We also hear from longtime friend Harry Belafonte (whom he directed in 1972’s “Buck and the Preacher”) and Barbra Streisand, with whom Poitier and Paul Newman resolved to take control of their creative opportunities via First Artists, an actor-driven production company they co-founded in 1969. From the beginning, Poitier was clear enough about what he stood for to turn down roles that failed to embody his values (which explains passing on “The Phenix City Story” early in his career). And as his influence grew, he fought to change scripts as necessary to reflect the dignity of his characters. Poitier’s story of how his run-in with authorities in Miami convinced him that Virgil Tibbs wouldn’t simply turn the other cheek in “In the Heat of the Night” makes for the film’s high point, especially as Spike Lee, Quincy Jones and Freeman recall their reactions to the most satisfying slap in film history.
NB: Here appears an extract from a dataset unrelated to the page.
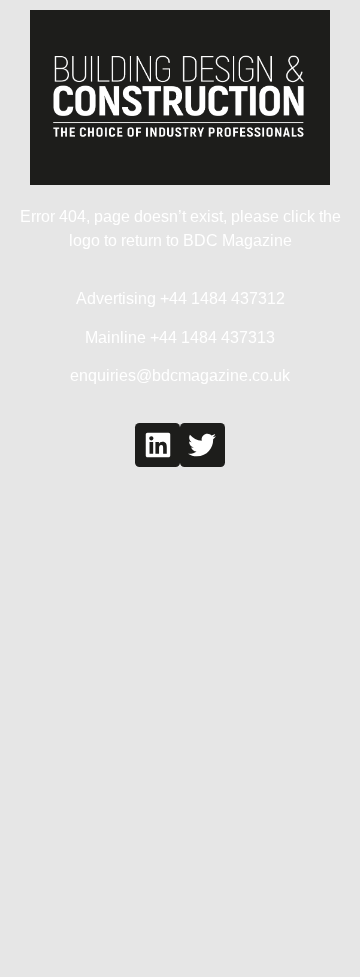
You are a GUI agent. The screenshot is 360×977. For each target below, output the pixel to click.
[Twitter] (202, 445)
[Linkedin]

The system tried to discredit Poitier at one point, citing his admiration of Paul Robeson as evidence of communist inclinations — and Poitier openly acknowledges his concern for civil rights and working-class issues, which the government was actively trying to manage around the time his career was taking off (with roles like “Blackboard Jungle” and “A Raisin in the Sun”). The actor appealed to Black and white audiences alike, and by 1967, he was the country’s biggest box office draw, starring in “In the Heat of the Night,” “Guess Who’s Coming to Dinner” and “To Sir, With Love” in the same year. But the country was changing, and Poitier shares how much it hurt that some African Americans saw him as an Uncle Tom.
As a documentary, “Sidney” is clearly invested in the myth of Poitier’s legacy, but its willingness to confront this dimension of his identity — as in the “magical Negro” gesture of jumping off the train to save Tony Curtis’ character in “The Defiant Ones” (1958) — shows that it’s not above being critical. Behind the camera, Hudlin has graduated from populist “urban” hits (“House Party,” “Boomerang”) to inspirational, Black-centric features (“Marshall,” “Safety”), and “Sidney” fits with his more activist recent work. The film isn’t groundbreaking, but its subject most certainly was, and Hudlin has the good sense to get out of the way and give Poitier the spotlight, which shines all the brighter through the eyes of the talents who followed in his footsteps.